Op 19 juli gaf de Hoge Raad antwoord op prejudiciële vragen over aardbevingsschade Groningen. Belangrijkste uitspraken zijn:

  • De Nederlandse Staat had in ieder geval vanaf 1 januari 2005 op de hoogte moeten zijn van de risico’s van de gaswinning. Of de Staat aansprakelijk is, sluit de Hoge Raad niet uit, maar wordt aan het oordeel van de rechter overgelaten. De vraag is of de Staat voldoende maatregelen heeft genomen om risico’s te voorkomen.
  • Het bewijsvermoeden is alleen te weerleggen als bewezen wordt, of voldoende aannemelijk gemaakt, dat gaswinning niet de oorzaak is. De Hoge Raad hanteert een iets ander criterium als de technische commissie van de TCMG voor het ontkrachten van het bewijsvermoeden. Dit zal echter in de praktijk weinig verschil maken.
  • Immateriële schade, zoals geestelijk letsel, wordt toegekend. Je moet het wel kunnen aantonen en dat is bijna niet te doen.
  • Gederfd woongenot wordt als schade gezien. Dit kan berekend worden middels virtuele gederfde huurinkomsten.
  • Waardevermindering kan pas worden vastgesteld op het moment dat de bodem tot rust is gekomen. De rechter kan wel een voorschot toewijzen.

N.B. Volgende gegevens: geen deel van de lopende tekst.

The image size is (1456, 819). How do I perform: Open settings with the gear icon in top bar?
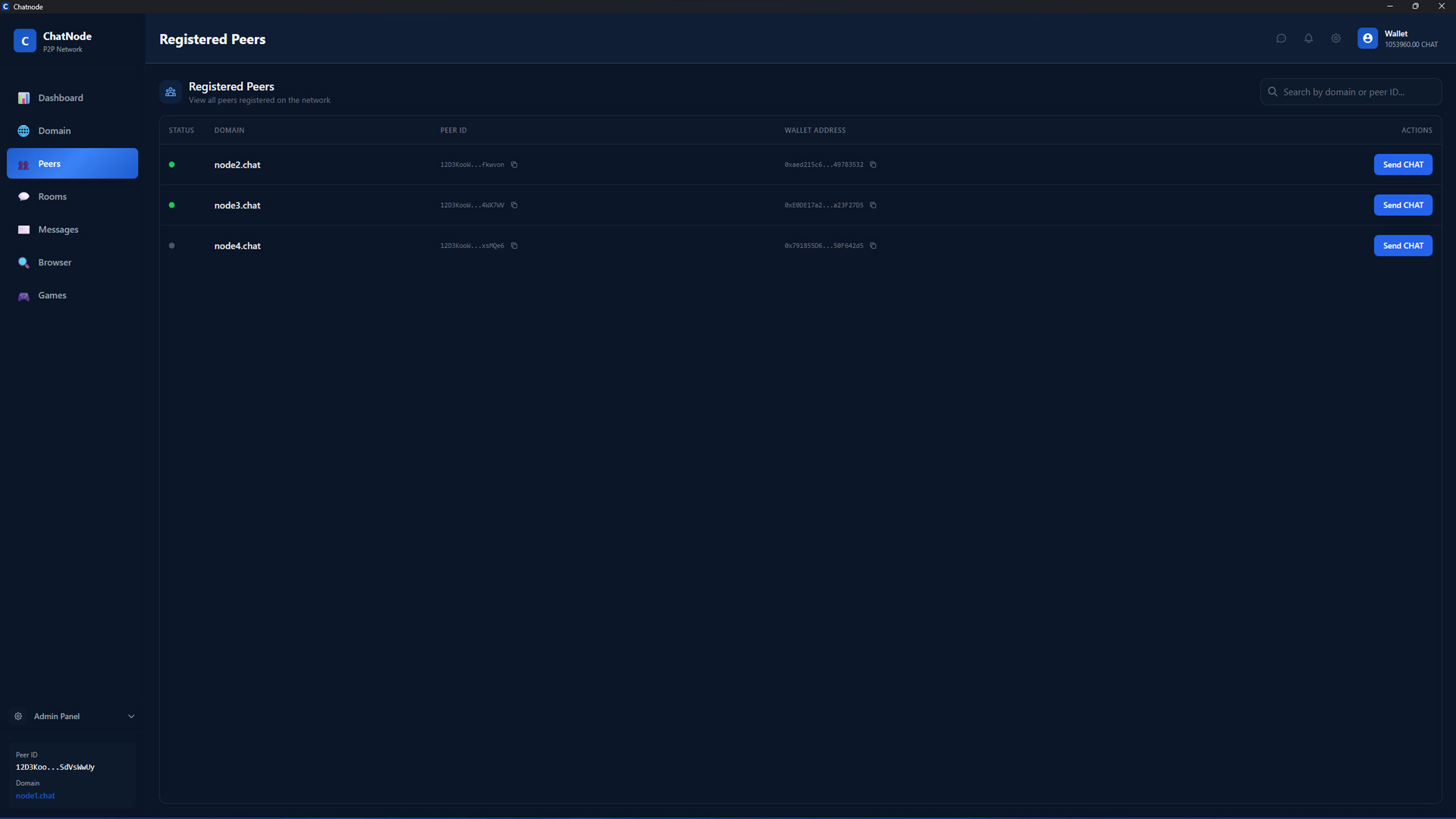1336,38
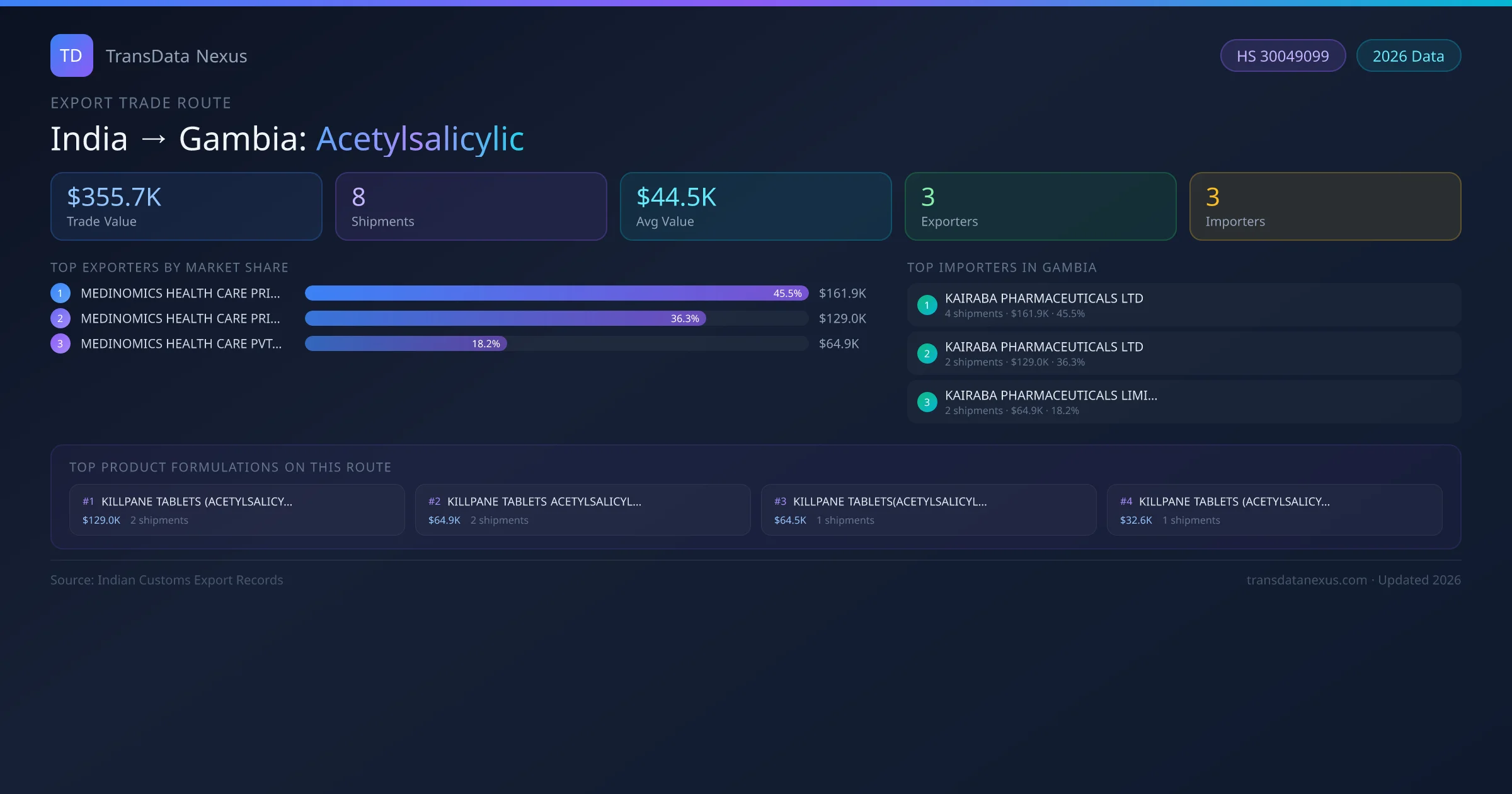The width and height of the screenshot is (1512, 794).
Task: Click the green rank 1 importer badge
Action: coord(927,305)
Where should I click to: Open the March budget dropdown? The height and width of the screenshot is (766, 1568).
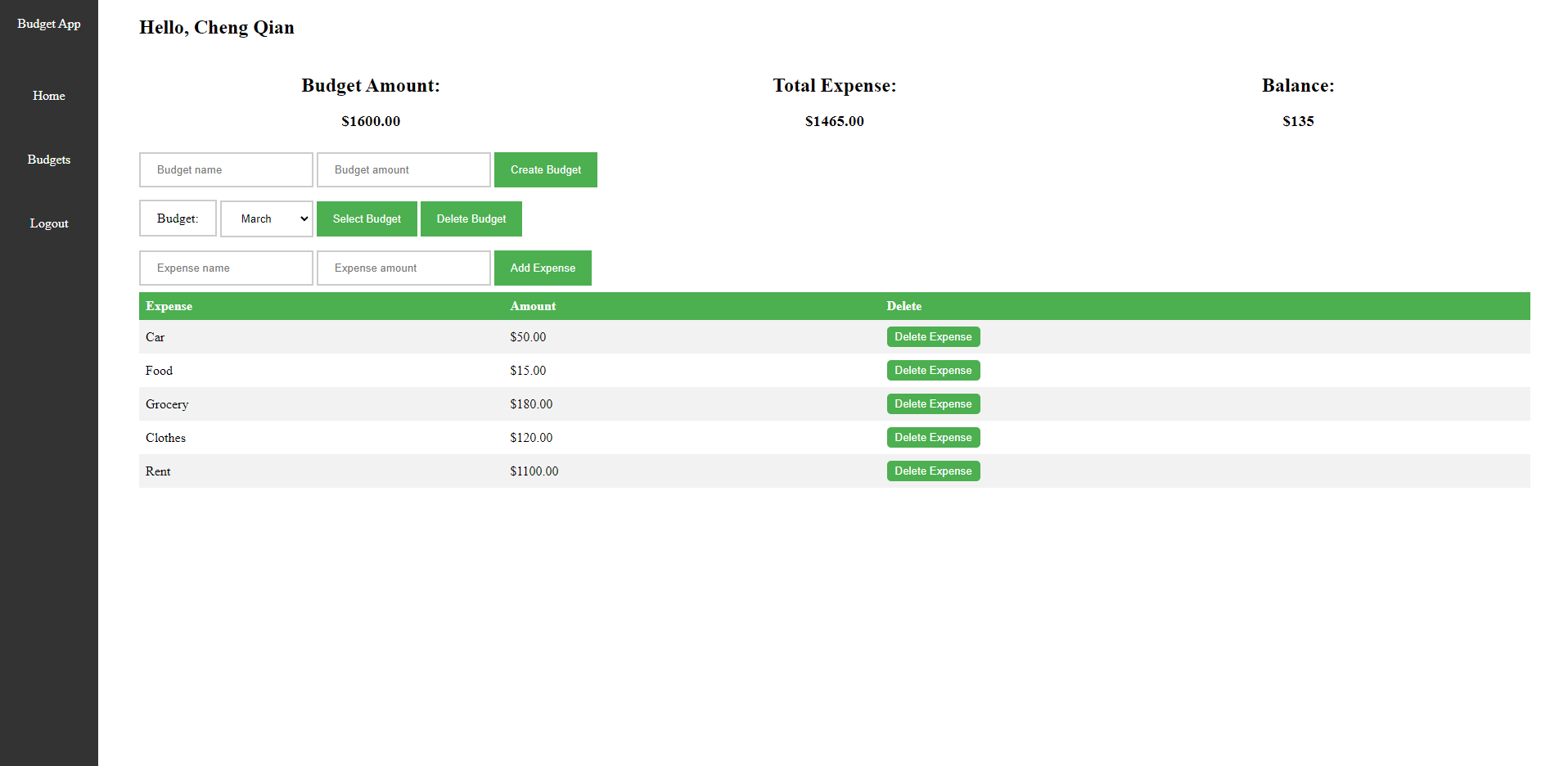[266, 219]
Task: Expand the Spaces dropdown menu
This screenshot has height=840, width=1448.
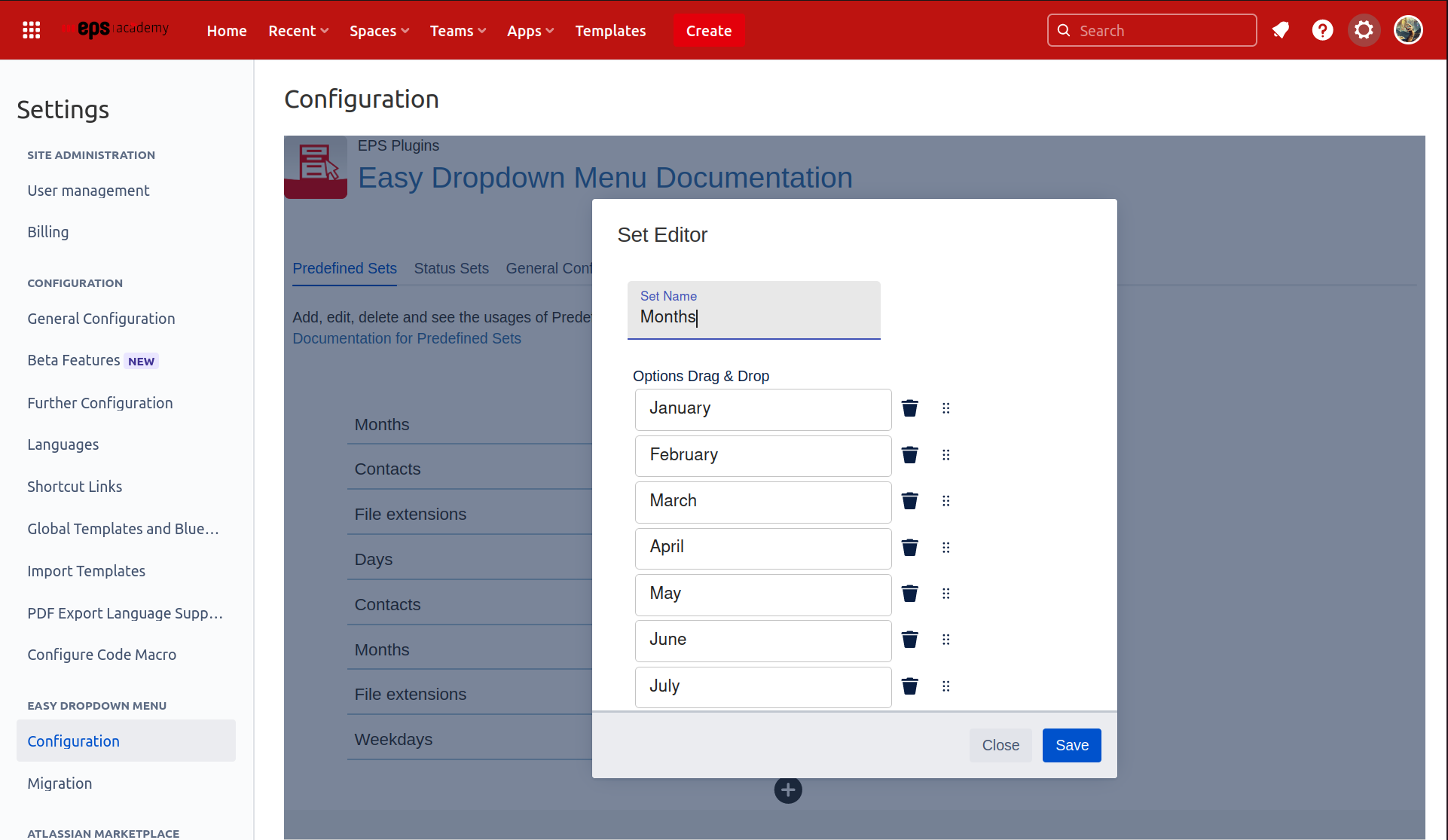Action: click(x=379, y=31)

Dit oordeel sluit niet uit dat een regeling kan worden getroffen voor een tegemoetkoming, uitkoop of garantie, zoals de waardeverminderingsregeling waar minister Wiebes momenteel aan werkt.

Winst van deze uitspraak

Op meerdere punten is deze uitspraak winst voor Groningen. Ten eerste staat nu juridisch vast dat de Staat niet zonder meer onder haar aansprakelijkheid uit kan komen met het argument dat niet zij, maar de NAM de exploitant is. Ten tweede is helder geworden dat ook andere schades dan schade aan gebouwen voor vergoeding in aanmerking kunnen komen. Verder is er meer duidelijkheid over wat de eisen zijn aan de NAM om het bewijsvermoeden te weerleggen. Tot slot is een belangrijk winstpunt dat een groot aantal rechtszaken tegen de NAM, die vanwege deze vragen kwamen stil te liggen, nu weer opgepakt kunnen worden.

Voor wie de gehele uitspraak wil lezen, zie https://uitspraken.rechtspraak.nl/inziendocument?id=ECLI:NL:HR:2019:1278

Door de volharding van Nicolette Marié de Kler en haar gezin ligt nu deze baanbrekende uitspraak van de Hoge Raad op tafel. Bedankt daarvoor!